Al escuchar con atención a Arturo Meza se despliega un universo peculiar. Las letras cargadas de simbolismo dibujan escenarios, imágenes, ideas, paisajes y colores. Algunas canciones hacen pensar en los profetas del Antiguo Testamento, los ascetas que vivían sobre una columna o los frailes que vagaban poco antes del año 1000 anunciando el próximo fin del mundo. Otras veces invitan a soñar con la pálidas mujeres de Rossetti, las escenas de Klimt o el tono legendario de Waterhouse. La fusión de lo moderno y lo antiguo de Amano. De vez en cuando el simbolismo de Meza llega a cargarse tanto que las imágenes se tornan surrealistas.
Los arreglos y las melodías refuerzan esa impresión. Cuerdas, vientos y contrapuntos melódicos transcurren con la serena alegría de una balada renacentista. La mezcla de temas místicos, morales y amorosos, la idealización de la mujer, de la mujer concreta que ríe con la boca y la mirada, los aromas del campo, el cielo y la piel... todo ayuda a que, al menos en sus canciones más lograda, uno se sienta irremediablemente medieval.
En varias de esas canciones los temas heroicos y míticos están presentes. Ondinas, magos, unicornios, musas, apóstoles y soldados. El Rey Arturo reflexiona acerca del amor sacrificado por el deber. Luzbell llora en secreto por la gracia perdida. En otras el protagonista es el amor cortés, la dantesca Beatriz, la amante fiel que espera hasta la vejez y la muerte, las manos femeninas que son consuelo y abrigo.
Hay también un variado desfile de ángeles, amorosos, dolientes, virtuosos. Un fatal ángel de barro, un inalcanzable ángel de la soledad, un agorero ángel exterminador, un generoso ángel guardián, un profético ángel bastardo (esa canción me hace recordad a Real de Catorce).

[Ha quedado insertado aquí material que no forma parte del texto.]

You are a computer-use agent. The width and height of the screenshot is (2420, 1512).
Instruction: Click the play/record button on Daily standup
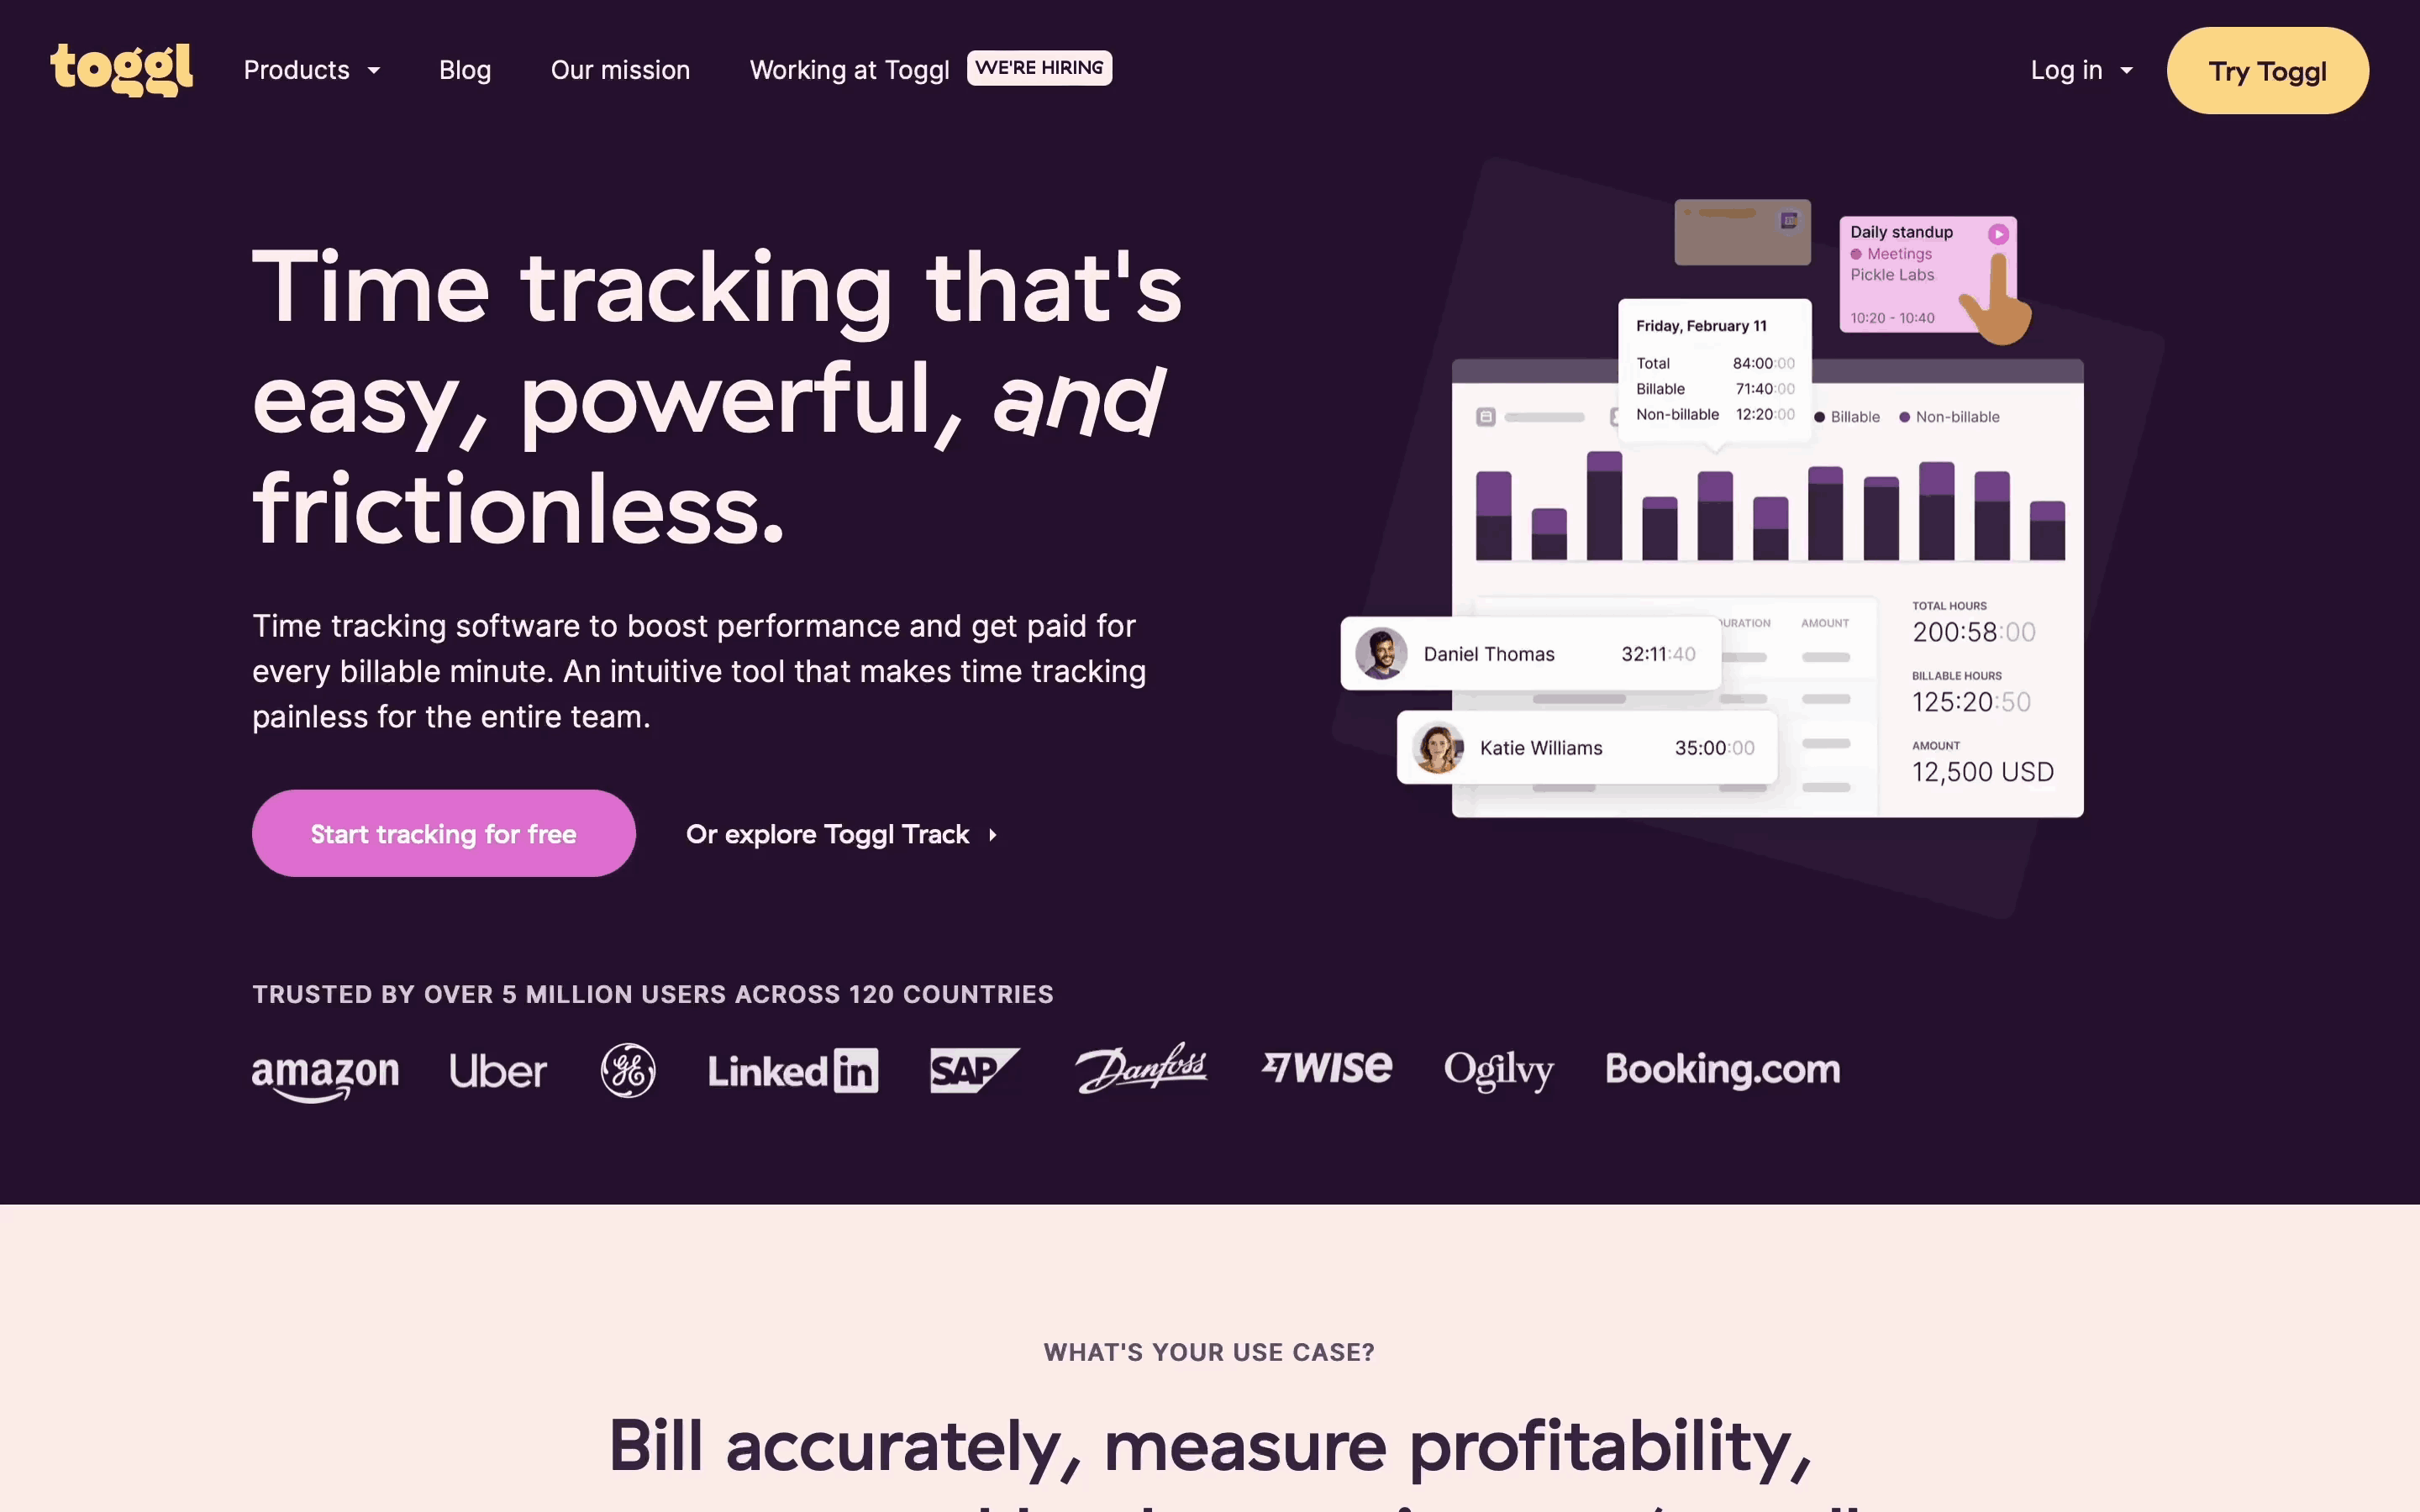pyautogui.click(x=1998, y=232)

Cuando se pone místico, Arturo Meza adopta una espiritualidad profética en el sentido antiguo. Más que anunciar el futuro, las letras místicas de Meza denuncian el vicio, la mentira, el hedonismo y la pereza. La música de Meza evoca las virtudes y de un cristianismo que se insinúa con frecuencia sin mostrarse de manera expresa. Imágenes de dolor, consuelo, renuncia, desolación y esperanza son frecuentes. Algunas frases frases de Meza podrían estar en los proverbios, otras en las flamígeras palabras de Habacuc, otras más en el melancólico y a la vez esperanzador libro de Oseas.
Sospecho que no es tan sencillo apreciar y tomar el gusto por la música de Arturo Meza. El profuso simbolismo, su religiosidad a medio camino entre el cristianismo y el gnosticismo, sus odas y baladas de amor cortés parecen sintonizar con humores particulares. De la misma manera que leer a Cortázar en la juventud nos deja una coraza de cronopio que impide a la madurez corromper del todo nuestros corazones y así como leer a Niestszche demasiado pronto o a Lovecraft demasiado tarde puede arruinar la experiencia, parece haber ciertos momentos de la vida en los que Arturo Meza puede ser un bálsamo o un fardo.
Tal vez los mejores momentos para escucharlo y soñar con su música sean cuando el espíritu está lleno de plomo, cuando uno necesita iniciar un nuevo recorrido, cuando los locos no parecen tan locos y los sabios no parecen tan sabios.
Arturo Meza es un loco, pero también es un profeta que hila complejos tapices con hilos de plata alquímica.